Given Hillsdale’s emphasis on professor-student relationships, this might make sense at first. Many professors at Hillsdale approach illness collegially without sacrificing high attendance standards by willingly excusing absences when health providers warn that a student is too ill to attend class.
However, others have more questionable policies. Some excuse absences at their discretion alone, without any mention of doctor’s notes. Other professors don’t penalize students for missing classes but instead refuse to allow students to make up missed quizzes. Still others refuse to set a policy for illness at all — choosing to allow their students a certain number of absences with no questions asked — but apply large grade deductions for further absences, even those due to illness.
These policies incentivize students not to miss class. Especially in the humanities, discussing texts at length is fundamental to the work of learning. The more consistently students engage in these dialogues, the better the education will be for all present. This is why students should attend class, and why professors set attendance standards. Here we see the professor-student relationship in action: a partnership of consistent commitment to the hard work of education.
Yet students fall ill. One may slip on the ice, break an arm, and spend the day getting a cast. Another may catch a flu strain carried by a student or professor from across the country, and even if he can physically pry himself from bed, he should refrain from attending class to prevent others from succumbing to the same fate. Neither of these students are necessarily uncommitted to the work of learning; they simply lack the capacity to show up to class. Their health has prevented them.
But if a single student is unlucky enough to fall ill or become injured multiple times during a semester, he can all too easily slip through the cracks of professors’ policies. He may miss just enough pop quizzes that the professor dropping his lowest few can’t save him. He may exceed his professor’s cap of three absences per semester, turning a respectable B into a passable C.

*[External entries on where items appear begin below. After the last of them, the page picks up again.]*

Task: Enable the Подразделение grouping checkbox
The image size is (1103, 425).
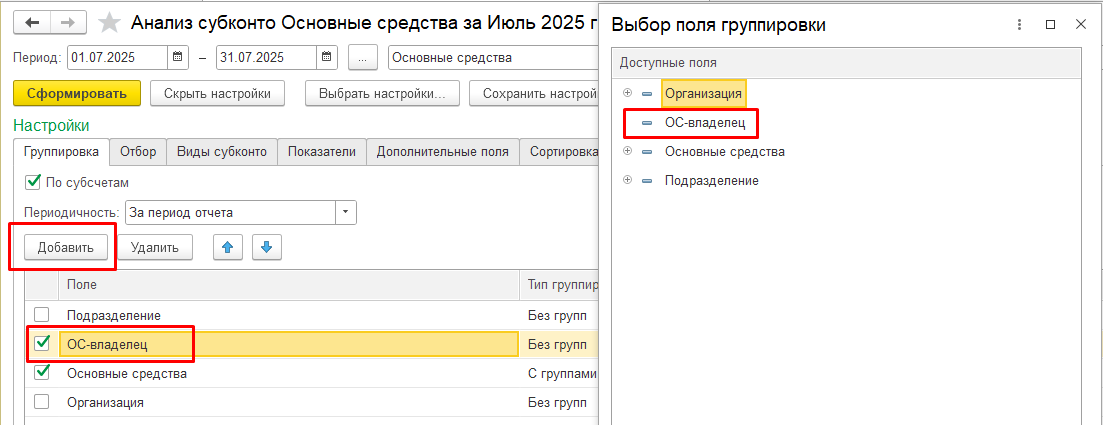Action: coord(42,315)
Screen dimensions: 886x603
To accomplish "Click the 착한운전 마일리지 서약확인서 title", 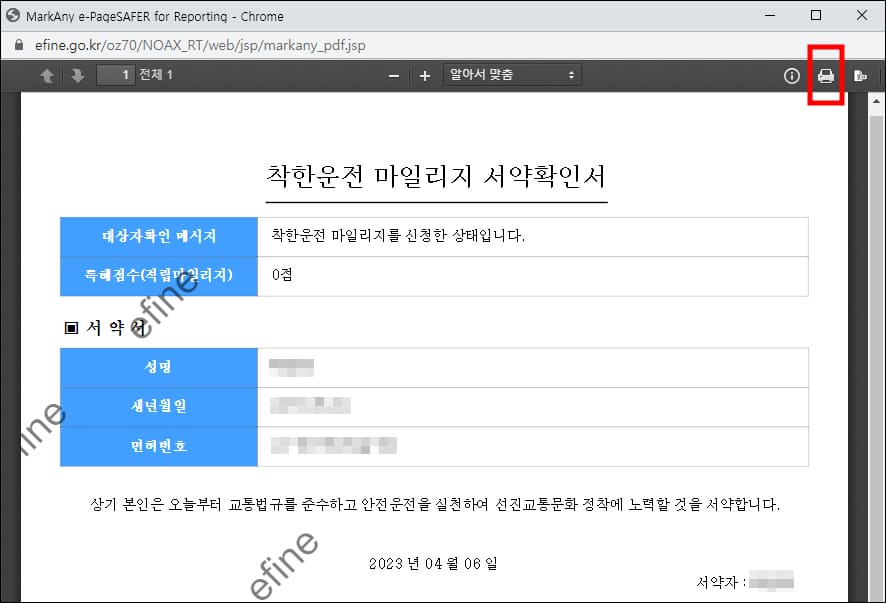I will point(434,176).

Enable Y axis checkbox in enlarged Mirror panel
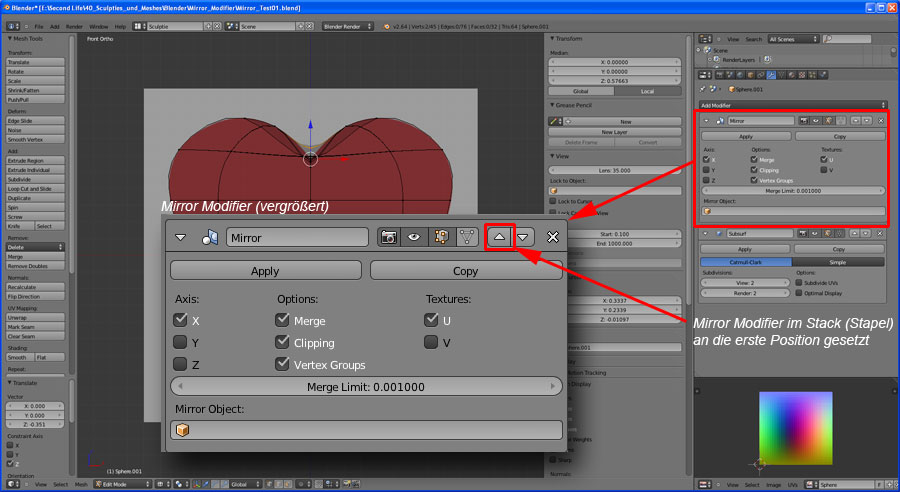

While it may be that professors will choose to waive their policies when they believe the consequences are unwarranted, setting a policy ostensibly without exceptions only to make exceptions on the fly is ripe for accusations of abuse. The solution to policies with unfair ramifications is better policies, not discretion, and professors should keep this in mind while setting their attendance standards.
It wouldn’t be easy to create a uniform policy on campus concerning absences. Every class, every absence, every illness, and every student are different, and the best way forward can vary between classes even for a single student in a single semester. That is why Hillsdale professors’ academic freedom is key. But professors must take care that they use that freedom well and don’t encourage unhealthy behavior.
While the new articulation of college policy is a step in the right direction, by encouraging students and professors to work together to find the optimal approach for each situation, professors should follow the spirit of the policy — and the college — to make sure that their liberty does not become license.
Matthew Tolbert is a junior studying computer science and mathematics.